= PROBLEM TO WORK ON =
Print the data below exactly, but only the lines from the one containing "Open 查看您的队列 queue button" down to the one containing "table by Rank", inclusive.

= PROVIDED ENTRIES =
=====

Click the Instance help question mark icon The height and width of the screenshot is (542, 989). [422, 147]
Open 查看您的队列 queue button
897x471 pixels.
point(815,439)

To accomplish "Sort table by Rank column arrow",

=====

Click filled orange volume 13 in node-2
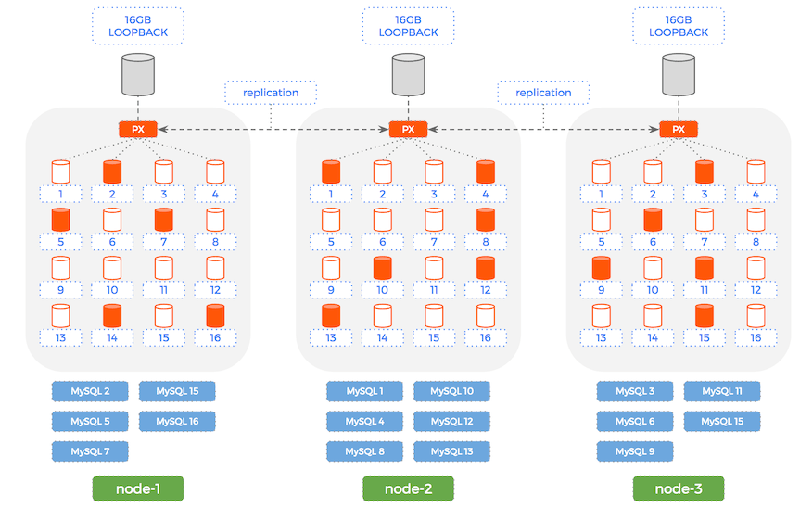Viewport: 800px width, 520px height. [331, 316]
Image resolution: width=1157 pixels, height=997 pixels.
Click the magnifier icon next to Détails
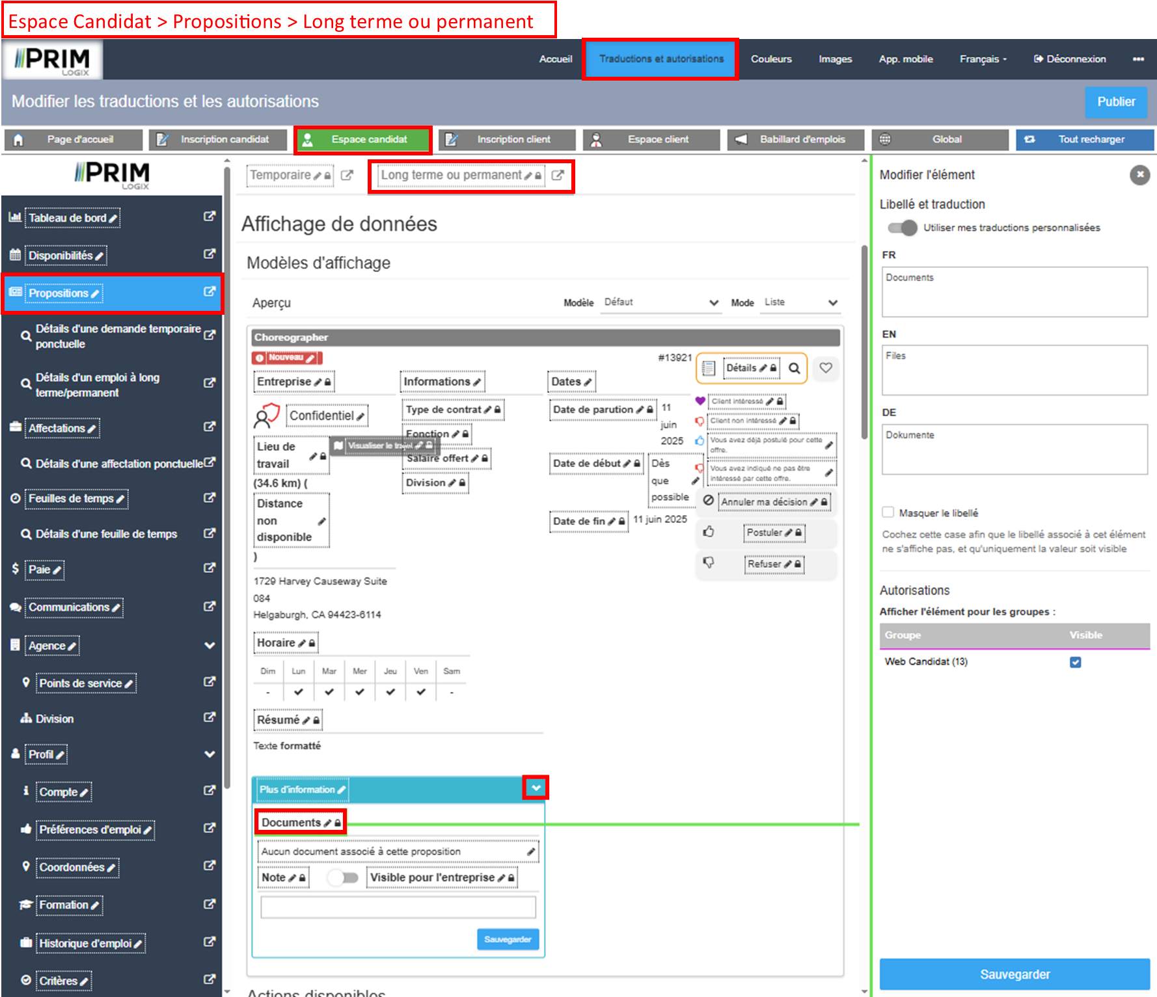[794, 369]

=====

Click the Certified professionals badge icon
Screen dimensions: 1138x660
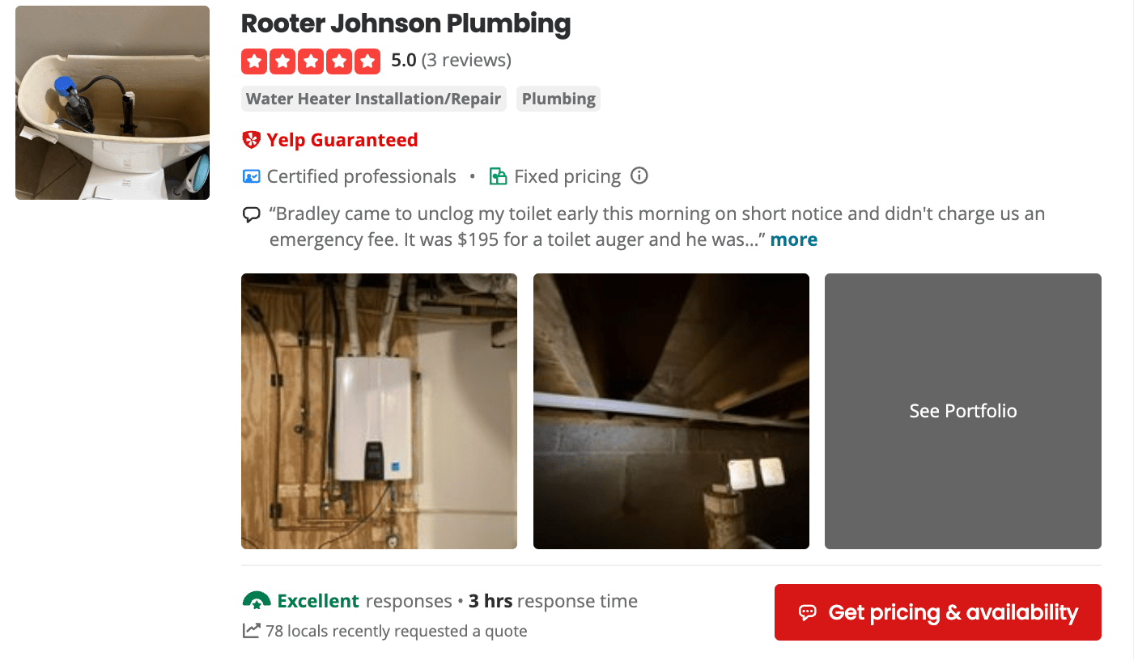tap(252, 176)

=====

= RESPONSE TO THIS TASK =
Open 查看您的队列 queue button
897x471 pixels.
point(815,439)

To accomplish "Sort table by Rank column arrow",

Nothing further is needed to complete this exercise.